I think about all the things I *should* be doing. That nasty *should* word. I *should* go write a blog. I *should* go look for work. I *should* do my dishes. I *should* take a shower. All of it can seem downright overwhelming, and all I want to do is close my eyes and escape. But I can’t lay on a couch forever under that soft wool blanket in the middle of summer. That’s when the guilt comes, which just makes me feel worse. Does any of this sound familiar?
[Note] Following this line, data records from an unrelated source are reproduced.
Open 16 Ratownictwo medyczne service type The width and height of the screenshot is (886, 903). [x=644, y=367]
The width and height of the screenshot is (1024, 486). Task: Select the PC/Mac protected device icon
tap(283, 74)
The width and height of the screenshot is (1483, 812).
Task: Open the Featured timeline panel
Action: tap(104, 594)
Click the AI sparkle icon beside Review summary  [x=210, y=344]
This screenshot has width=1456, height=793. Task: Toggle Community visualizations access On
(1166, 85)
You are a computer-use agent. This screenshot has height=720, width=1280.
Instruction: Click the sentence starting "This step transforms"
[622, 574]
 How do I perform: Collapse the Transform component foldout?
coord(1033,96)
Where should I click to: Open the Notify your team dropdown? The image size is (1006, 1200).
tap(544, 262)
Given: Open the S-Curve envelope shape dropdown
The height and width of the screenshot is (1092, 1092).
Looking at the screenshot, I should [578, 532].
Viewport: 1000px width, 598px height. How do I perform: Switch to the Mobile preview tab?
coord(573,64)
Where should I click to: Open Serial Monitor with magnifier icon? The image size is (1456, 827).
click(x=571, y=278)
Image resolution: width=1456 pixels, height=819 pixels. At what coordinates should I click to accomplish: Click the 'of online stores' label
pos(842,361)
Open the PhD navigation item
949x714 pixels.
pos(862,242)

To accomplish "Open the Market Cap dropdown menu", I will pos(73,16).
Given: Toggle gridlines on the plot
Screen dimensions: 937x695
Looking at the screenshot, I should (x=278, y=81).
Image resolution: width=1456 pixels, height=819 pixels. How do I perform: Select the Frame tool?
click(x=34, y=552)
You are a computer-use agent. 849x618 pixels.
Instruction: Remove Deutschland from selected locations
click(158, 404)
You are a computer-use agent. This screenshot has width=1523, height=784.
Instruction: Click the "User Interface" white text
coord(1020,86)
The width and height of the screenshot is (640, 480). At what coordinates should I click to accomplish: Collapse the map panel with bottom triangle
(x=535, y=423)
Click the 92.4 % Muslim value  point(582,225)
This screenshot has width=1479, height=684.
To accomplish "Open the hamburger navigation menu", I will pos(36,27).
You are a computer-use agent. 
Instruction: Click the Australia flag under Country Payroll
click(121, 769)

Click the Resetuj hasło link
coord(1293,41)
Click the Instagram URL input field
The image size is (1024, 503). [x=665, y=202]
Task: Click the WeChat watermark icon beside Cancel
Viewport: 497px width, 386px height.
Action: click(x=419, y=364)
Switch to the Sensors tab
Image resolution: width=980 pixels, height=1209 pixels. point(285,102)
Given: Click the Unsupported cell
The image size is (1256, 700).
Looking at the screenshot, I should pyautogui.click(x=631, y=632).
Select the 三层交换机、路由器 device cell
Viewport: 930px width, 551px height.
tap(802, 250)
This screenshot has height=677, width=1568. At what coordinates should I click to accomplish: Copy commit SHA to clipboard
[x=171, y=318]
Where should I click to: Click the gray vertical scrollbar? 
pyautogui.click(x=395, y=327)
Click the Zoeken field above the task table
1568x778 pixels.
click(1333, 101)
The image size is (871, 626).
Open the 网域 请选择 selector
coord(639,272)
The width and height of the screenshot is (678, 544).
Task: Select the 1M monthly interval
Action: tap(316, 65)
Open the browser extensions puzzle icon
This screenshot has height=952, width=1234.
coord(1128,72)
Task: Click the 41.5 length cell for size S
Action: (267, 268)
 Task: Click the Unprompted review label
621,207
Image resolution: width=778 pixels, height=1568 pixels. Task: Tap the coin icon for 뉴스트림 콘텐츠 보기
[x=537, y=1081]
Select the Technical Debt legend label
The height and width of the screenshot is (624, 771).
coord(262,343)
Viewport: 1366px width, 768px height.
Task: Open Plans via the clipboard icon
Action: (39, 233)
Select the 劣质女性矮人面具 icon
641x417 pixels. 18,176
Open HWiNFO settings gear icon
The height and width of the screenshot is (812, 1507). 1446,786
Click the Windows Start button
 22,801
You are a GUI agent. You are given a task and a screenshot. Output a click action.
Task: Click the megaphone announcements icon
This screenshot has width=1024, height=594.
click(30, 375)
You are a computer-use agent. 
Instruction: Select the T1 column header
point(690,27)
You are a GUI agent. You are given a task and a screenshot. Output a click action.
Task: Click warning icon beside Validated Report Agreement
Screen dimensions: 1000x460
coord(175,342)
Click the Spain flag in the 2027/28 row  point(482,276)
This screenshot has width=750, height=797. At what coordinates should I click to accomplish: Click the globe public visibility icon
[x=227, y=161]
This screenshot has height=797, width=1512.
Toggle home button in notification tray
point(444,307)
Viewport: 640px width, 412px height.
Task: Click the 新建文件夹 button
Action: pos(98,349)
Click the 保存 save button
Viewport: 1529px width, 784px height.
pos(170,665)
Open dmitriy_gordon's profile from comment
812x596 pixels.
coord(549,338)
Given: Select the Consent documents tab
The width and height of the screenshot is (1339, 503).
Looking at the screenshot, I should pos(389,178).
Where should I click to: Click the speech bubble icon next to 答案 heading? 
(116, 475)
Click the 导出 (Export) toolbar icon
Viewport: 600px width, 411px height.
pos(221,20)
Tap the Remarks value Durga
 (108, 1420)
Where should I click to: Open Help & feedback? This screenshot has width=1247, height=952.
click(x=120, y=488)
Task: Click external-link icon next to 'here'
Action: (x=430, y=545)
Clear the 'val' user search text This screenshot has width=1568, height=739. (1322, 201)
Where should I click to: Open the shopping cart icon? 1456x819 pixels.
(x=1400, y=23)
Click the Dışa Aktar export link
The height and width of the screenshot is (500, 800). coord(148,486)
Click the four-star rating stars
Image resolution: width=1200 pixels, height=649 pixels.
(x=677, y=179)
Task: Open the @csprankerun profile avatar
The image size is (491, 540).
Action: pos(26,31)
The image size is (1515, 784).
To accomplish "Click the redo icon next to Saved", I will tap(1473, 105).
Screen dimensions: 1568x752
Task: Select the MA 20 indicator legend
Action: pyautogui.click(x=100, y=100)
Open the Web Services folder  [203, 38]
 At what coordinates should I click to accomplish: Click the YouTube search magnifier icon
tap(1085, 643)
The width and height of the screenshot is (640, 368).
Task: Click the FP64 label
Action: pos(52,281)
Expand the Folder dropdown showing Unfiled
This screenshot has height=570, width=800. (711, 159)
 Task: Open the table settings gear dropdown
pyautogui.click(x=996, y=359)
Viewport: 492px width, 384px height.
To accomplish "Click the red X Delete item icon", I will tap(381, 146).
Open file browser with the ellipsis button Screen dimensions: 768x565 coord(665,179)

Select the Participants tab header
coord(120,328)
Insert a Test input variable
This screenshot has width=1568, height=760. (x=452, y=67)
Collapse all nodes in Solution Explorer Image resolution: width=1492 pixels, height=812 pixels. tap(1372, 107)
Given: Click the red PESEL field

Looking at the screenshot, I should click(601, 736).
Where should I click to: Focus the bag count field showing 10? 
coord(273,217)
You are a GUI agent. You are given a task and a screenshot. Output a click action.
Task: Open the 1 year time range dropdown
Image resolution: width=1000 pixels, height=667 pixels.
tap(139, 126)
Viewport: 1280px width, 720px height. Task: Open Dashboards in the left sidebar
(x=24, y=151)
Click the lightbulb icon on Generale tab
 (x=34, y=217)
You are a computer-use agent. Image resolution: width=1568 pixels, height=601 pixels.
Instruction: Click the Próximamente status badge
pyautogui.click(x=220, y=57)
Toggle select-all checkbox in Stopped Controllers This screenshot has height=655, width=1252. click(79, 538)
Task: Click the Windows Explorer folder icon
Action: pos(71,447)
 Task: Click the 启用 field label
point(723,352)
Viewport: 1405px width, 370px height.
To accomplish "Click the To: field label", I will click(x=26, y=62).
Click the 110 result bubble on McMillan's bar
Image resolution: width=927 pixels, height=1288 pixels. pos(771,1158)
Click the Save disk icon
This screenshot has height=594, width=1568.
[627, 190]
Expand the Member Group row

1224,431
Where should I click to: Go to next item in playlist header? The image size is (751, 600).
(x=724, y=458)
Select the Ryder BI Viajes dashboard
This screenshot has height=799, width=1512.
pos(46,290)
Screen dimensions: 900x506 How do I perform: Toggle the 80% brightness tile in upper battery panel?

So what do I do to get myself off the couch, back into living life again? (Usually it’s the very urgent need to pee.) Motivating yourself out of a rut isn’t easy, but you can do it. Everyone has a bad day. And sometimes a bad day can turn into several days spent on the couch. It’s okay to escape into the stupid box every now and then, but is that really where you want to spend your life? It’s easier than dealing with your current situation, sure. But try to remember the things you’ve done. The things you’ve accomplished. Feel good about them. You’re allowed.

What helps me stay off the couch is making a list. If I can cross at least one thing off the list, it can get me out of my rut. Keeping a list keeps me organized, and it keeps me from becoming too overwhelmed. It makes me feel like I’ve contributed to my own life or perhaps touched someone else’s.

What are some things that help you get back up again when you’re having a bad day?